The year end statistics released by police in January this year showed variations. Police said there were 55 reported rapes in 2018, a six percent hike from 52 cases in 2017. It was also reported there were 11 attempted rapes in 2018, the same as in 2017, and 113 cases of unlawful sexual intercourse compared to 146 in 2017. It is unclear why these two latter categories decreased.
“Rape of men or women is illegal,” the US report read, “but the law does not protect against spousal rape unless the couple is separated or in the process of divorce, or there is a restraining order in place.
“The maximum penalty for an initial rape conviction is seven years. The maximum sentence for subsequent rape convictions is life imprisonment; however, the usual maximum was 14 years’ imprisonment.”
It added: “The RBPF reported Abaco had the highest number of reported cases of sexual violence.”
Abaco has a population of approximately 17,000, according to the 2010 census.
When contacted late last year about a rise in reported rapes, before the full 2018 statistics had been released, one local activist expressed concern.

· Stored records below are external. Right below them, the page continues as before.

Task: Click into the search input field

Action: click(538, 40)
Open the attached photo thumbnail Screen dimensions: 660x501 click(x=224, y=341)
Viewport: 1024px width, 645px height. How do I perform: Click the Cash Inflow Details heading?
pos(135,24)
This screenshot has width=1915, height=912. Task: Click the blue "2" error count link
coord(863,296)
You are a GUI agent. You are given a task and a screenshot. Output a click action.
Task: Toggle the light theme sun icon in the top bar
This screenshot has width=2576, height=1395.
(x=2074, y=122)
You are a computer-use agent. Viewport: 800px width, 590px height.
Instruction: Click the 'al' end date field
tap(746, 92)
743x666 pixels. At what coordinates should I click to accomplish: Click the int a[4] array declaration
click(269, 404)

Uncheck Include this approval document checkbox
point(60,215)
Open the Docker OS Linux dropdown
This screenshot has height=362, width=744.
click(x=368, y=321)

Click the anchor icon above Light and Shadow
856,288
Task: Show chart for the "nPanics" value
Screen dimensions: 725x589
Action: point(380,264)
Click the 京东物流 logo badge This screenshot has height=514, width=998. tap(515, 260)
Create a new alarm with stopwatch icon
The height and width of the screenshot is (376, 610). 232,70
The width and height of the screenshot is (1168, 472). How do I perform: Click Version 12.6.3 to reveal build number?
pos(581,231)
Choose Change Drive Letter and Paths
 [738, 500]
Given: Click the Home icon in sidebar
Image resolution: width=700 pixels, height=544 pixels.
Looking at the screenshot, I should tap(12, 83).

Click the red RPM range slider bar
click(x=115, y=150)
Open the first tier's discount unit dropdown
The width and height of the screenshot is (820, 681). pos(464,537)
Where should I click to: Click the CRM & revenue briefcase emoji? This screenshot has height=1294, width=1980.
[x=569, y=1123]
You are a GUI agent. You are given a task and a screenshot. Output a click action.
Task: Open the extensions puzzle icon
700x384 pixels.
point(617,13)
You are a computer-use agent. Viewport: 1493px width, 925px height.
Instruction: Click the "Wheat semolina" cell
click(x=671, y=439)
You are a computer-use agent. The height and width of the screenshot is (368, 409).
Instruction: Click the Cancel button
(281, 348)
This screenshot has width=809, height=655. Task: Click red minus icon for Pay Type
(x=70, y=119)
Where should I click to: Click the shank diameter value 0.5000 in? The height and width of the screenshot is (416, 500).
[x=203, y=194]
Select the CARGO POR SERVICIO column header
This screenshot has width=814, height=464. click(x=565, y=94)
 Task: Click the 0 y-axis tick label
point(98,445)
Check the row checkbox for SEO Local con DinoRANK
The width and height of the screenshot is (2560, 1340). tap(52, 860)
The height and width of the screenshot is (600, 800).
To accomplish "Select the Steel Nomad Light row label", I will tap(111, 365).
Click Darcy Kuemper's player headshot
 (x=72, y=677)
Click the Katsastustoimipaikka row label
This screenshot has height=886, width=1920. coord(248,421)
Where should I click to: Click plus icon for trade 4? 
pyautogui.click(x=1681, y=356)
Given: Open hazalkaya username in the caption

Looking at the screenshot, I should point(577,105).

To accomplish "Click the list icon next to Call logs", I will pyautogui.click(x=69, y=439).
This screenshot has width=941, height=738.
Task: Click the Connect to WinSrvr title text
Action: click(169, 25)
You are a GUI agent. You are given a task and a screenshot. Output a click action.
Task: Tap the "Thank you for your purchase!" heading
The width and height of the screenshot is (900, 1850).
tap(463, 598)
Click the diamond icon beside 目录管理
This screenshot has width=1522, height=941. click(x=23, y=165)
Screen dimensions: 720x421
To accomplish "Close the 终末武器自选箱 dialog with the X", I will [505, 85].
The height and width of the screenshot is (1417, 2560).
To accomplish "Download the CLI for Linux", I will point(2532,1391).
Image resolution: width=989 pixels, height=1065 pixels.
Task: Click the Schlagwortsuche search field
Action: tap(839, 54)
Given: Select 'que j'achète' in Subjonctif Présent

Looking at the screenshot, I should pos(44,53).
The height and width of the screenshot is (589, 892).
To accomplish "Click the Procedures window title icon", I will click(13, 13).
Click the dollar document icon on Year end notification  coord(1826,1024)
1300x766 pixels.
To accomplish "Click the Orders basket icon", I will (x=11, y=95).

Attorney Marion Bethel, pictured, who currently serves on the United Nations Committee on the Elimination of Violence Against Women (CEDAW), said the statistics were troubling but not surprising.
“It’s not just a question of the police force doing its work, it’s an overall government social problem that needs to be addressed in a multi-sectorial level and the government is obligated under the CEDAW convention to prevent rape,” Ms Bethel told The Tribune in December.